There are still areas where more work on authentication needs to be done, like the areas where identity and access control for Kubernetes depends on add-ons and third-party tools. The Kubernetes database uses etcd as persistent storage for cluster data and stores secrets as base64-encoded plaintext; although etcd has had an authentication mechanism since version 2.1, it’s off by default for backward compatibility.
The latest release of Kubernetes, version 1.13, adds the option to encrypt API data in the etcd key-value store (used by Kubernetes to track pod information), but you have to enable it. “By default, the secrets in Kubernetes are not encrypted,” HashiCorp founder Mitchell Hashimoto told us, noting that the company’s Vault product is popular for this. “We get a lot of organizations asking us how do we make the apps our developers are building more secure by default. They want to shift behavior away from developers not knowing whether they should encrypt and just encrypting by default.”
Server authentication for cluster workloads is also handled by projects like Istio and SPIRE which performs node and workload attestation using the SPIFFE framework and APIs, but there isn’t a native way of doing that today. Expect to see node-scoped authorization based on the new tokens but also extensions that SPIRE and Istio can hook into, to take advantage of the new token flow.
“We want to enable secure, featureful identity solutions applicant on top of Kubernetes that can leverage the chain of trust that Kubernetes sets up to provision workloads,” Mike Danese, chair of the Kubernetes Auth Special Interest Group (SIG), said at Kubecon+CloudNativeCon 2018 event last year.
Changing identity and authentication options can cause problems for existing deployments, so the feature is being introduced gradually. It’s in Kubernetes 13.1 as an alpha feature for testing, but it’s turned off by default with a cluster-level flag to opt-in (unless you’ve already opted into taking all alpha features). In Kubernetes 1.15 it will likely be in beta and on by default, and when it goes GA (currently planned for Kubernetes 1.16), you’ll no longer be able to opt out — so now is a good time to start testing what the impact of these new service accounts will be on your clusters.
The service account volume location and file structure don’t change with the new token system, but the BoundServiceAccountTokenVolume feature gate migrates it to a projected volume so if the cluster’s PodSecurityPolicies only allow secret volumes you’ll need to permit projected volumes for new pods. The permissions for tokens are also much less permissive, changing from 0644, which gives broad access to all users, to 0600. If you’re running an app as a user other than root, you may see file permission errors; use the fsGroup feature to add a supplemental group to give the app permissions to read it. That only changes the file permissions to 0640; the individual app that’s running as an unprivileged user can still access the credential but other apps on the node can’t read the token.

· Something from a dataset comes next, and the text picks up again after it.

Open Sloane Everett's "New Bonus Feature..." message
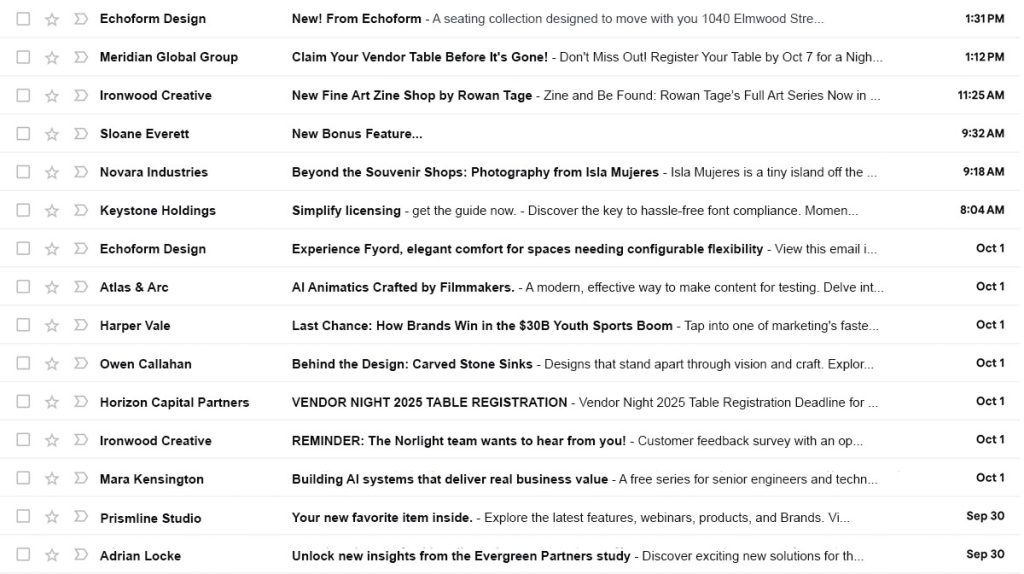This screenshot has width=1024, height=574. [x=357, y=134]
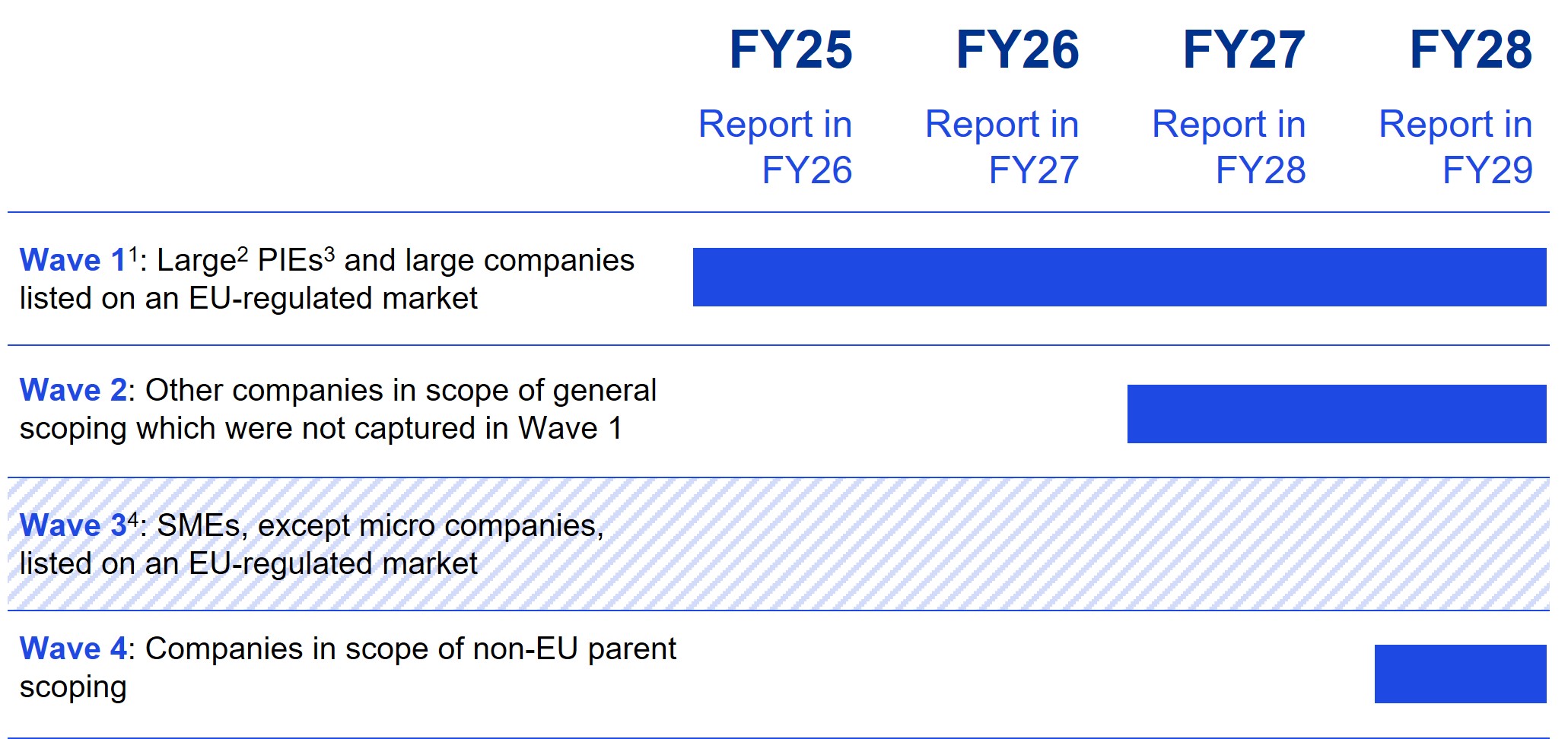Click the Wave 4 blue timeline bar
The height and width of the screenshot is (739, 1568).
pyautogui.click(x=1460, y=674)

Tokens will need to be re-read periodically; Kubernetes client libraries handle re-reading the tokens and the Go, Java and Python client libraries that are maintained as part of core Kubernetes will support this and just need updating, but any apiserver clients in the cluster that don’t reload service account tokens will start failing an hour after deployment. Old client libraries will have problems and pre-1.11 Kubelets won’t run new pods that mount service account volumes once you opt-in.
Injecting secrets into environment variables to pass credentials to applications isn’t supported with the new token flow, because those environment variables are too likely to end up in logs, potentially leaking the credentials.
There may be namespace and service level opt-outs to help with migrating to the new system, by marking service accounts that need to use legacy token provisioning, for example when you’ve exported a key from a service account to use in a CI/CD system. But don’t rely on that opt-out being around for a long time; you will need to migrate to the new token system in time.